YOUR TASK: Please print the records below exactly as they are written.

SOURCE INFORMATION:
- Opening Delimiter -

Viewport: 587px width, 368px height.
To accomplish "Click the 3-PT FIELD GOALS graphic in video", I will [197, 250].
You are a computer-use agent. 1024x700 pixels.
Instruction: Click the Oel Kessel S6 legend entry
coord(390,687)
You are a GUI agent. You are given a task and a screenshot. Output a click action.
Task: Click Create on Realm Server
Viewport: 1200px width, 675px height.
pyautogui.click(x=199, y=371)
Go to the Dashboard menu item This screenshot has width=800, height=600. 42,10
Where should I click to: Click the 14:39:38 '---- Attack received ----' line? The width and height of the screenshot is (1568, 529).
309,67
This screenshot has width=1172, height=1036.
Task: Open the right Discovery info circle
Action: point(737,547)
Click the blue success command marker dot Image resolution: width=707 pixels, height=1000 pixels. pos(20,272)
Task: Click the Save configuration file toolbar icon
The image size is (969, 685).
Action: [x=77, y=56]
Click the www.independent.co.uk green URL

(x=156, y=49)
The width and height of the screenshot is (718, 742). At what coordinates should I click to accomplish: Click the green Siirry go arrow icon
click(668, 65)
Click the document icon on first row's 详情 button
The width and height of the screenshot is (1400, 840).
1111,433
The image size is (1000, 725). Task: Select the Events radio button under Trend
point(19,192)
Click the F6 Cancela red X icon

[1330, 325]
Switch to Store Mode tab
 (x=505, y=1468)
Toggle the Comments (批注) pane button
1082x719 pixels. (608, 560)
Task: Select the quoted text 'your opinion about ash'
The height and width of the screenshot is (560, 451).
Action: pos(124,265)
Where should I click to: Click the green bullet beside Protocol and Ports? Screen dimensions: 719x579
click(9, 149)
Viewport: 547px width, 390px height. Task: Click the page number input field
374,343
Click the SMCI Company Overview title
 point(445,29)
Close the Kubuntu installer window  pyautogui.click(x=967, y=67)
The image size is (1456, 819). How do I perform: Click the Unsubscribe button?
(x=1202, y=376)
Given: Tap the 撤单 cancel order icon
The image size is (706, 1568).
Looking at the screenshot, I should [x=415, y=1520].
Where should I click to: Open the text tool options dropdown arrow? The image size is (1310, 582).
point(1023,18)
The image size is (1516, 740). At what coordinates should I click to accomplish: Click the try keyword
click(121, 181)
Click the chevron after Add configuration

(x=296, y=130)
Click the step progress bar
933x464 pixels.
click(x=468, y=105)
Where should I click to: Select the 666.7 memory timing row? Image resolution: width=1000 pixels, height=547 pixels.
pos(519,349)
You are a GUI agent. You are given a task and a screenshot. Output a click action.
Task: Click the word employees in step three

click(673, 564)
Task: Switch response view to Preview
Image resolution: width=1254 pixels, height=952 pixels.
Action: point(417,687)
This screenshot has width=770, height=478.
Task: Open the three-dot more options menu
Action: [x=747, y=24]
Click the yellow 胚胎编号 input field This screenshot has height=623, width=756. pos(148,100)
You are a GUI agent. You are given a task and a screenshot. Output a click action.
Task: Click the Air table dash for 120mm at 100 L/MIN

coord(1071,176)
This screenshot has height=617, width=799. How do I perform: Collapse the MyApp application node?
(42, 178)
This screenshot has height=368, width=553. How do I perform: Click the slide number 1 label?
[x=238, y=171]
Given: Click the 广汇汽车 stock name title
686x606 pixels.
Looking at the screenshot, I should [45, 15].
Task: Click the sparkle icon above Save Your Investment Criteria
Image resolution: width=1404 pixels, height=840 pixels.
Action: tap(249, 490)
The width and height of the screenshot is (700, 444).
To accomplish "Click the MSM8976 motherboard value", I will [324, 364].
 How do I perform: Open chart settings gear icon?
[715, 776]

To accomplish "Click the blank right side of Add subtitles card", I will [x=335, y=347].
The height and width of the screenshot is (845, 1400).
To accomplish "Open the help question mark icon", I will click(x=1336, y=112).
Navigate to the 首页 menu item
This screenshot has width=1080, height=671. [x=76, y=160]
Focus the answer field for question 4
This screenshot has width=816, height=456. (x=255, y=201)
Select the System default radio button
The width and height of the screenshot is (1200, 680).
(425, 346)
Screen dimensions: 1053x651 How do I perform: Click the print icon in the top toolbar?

- Closing Delimiter -

PROBLEM SOLUTION:
Viewport: 587px width, 368px height.
To accomplish "Click the 3-PT FIELD GOALS graphic in video", I will [197, 250].
You are a computer-use agent. 1024x700 pixels.
Instruction: Click the Oel Kessel S6 legend entry
coord(390,687)
You are a GUI agent. You are given a task and a screenshot. Output a click action.
Task: Click Create on Realm Server
Viewport: 1200px width, 675px height.
pyautogui.click(x=199, y=371)
Go to the Dashboard menu item This screenshot has width=800, height=600. 42,10
Where should I click to: Click the 14:39:38 '---- Attack received ----' line? The width and height of the screenshot is (1568, 529).
309,67
This screenshot has width=1172, height=1036.
Task: Open the right Discovery info circle
Action: point(737,547)
Click the blue success command marker dot Image resolution: width=707 pixels, height=1000 pixels. pos(20,272)
Task: Click the Save configuration file toolbar icon
The image size is (969, 685).
Action: [x=77, y=56]
Click the www.independent.co.uk green URL

(x=156, y=49)
The width and height of the screenshot is (718, 742). At what coordinates should I click to accomplish: Click the green Siirry go arrow icon
click(668, 65)
Click the document icon on first row's 详情 button
The width and height of the screenshot is (1400, 840).
1111,433
The image size is (1000, 725). Task: Select the Events radio button under Trend
point(19,192)
Click the F6 Cancela red X icon

[1330, 325]
Switch to Store Mode tab
 (x=505, y=1468)
Toggle the Comments (批注) pane button
1082x719 pixels. (608, 560)
Task: Select the quoted text 'your opinion about ash'
The height and width of the screenshot is (560, 451).
Action: pos(124,265)
Where should I click to: Click the green bullet beside Protocol and Ports? Screen dimensions: 719x579
click(9, 149)
Viewport: 547px width, 390px height. Task: Click the page number input field
374,343
Click the SMCI Company Overview title
 point(445,29)
Close the Kubuntu installer window  pyautogui.click(x=967, y=67)
The image size is (1456, 819). How do I perform: Click the Unsubscribe button?
(x=1202, y=376)
Given: Tap the 撤单 cancel order icon
The image size is (706, 1568).
Looking at the screenshot, I should [x=415, y=1520].
Where should I click to: Open the text tool options dropdown arrow? The image size is (1310, 582).
point(1023,18)
The image size is (1516, 740). At what coordinates should I click to accomplish: Click the try keyword
click(121, 181)
Click the chevron after Add configuration

(x=296, y=130)
Click the step progress bar
933x464 pixels.
click(x=468, y=105)
Where should I click to: Select the 666.7 memory timing row? Image resolution: width=1000 pixels, height=547 pixels.
pos(519,349)
You are a GUI agent. You are given a task and a screenshot. Output a click action.
Task: Click the word employees in step three

click(673, 564)
Task: Switch response view to Preview
Image resolution: width=1254 pixels, height=952 pixels.
Action: point(417,687)
This screenshot has width=770, height=478.
Task: Open the three-dot more options menu
Action: [x=747, y=24]
Click the yellow 胚胎编号 input field This screenshot has height=623, width=756. pos(148,100)
You are a GUI agent. You are given a task and a screenshot. Output a click action.
Task: Click the Air table dash for 120mm at 100 L/MIN

coord(1071,176)
This screenshot has height=617, width=799. How do I perform: Collapse the MyApp application node?
(42, 178)
This screenshot has height=368, width=553. How do I perform: Click the slide number 1 label?
[x=238, y=171]
Given: Click the 广汇汽车 stock name title
686x606 pixels.
Looking at the screenshot, I should [45, 15].
Task: Click the sparkle icon above Save Your Investment Criteria
Image resolution: width=1404 pixels, height=840 pixels.
Action: tap(249, 490)
The width and height of the screenshot is (700, 444).
To accomplish "Click the MSM8976 motherboard value", I will [324, 364].
 How do I perform: Open chart settings gear icon?
[715, 776]

To accomplish "Click the blank right side of Add subtitles card", I will [x=335, y=347].
The height and width of the screenshot is (845, 1400).
To accomplish "Open the help question mark icon", I will click(x=1336, y=112).
Navigate to the 首页 menu item
This screenshot has width=1080, height=671. [x=76, y=160]
Focus the answer field for question 4
This screenshot has width=816, height=456. (x=255, y=201)
Select the System default radio button
The width and height of the screenshot is (1200, 680).
(425, 346)
Screen dimensions: 1053x651 How do I perform: Click the print icon in the top toolbar?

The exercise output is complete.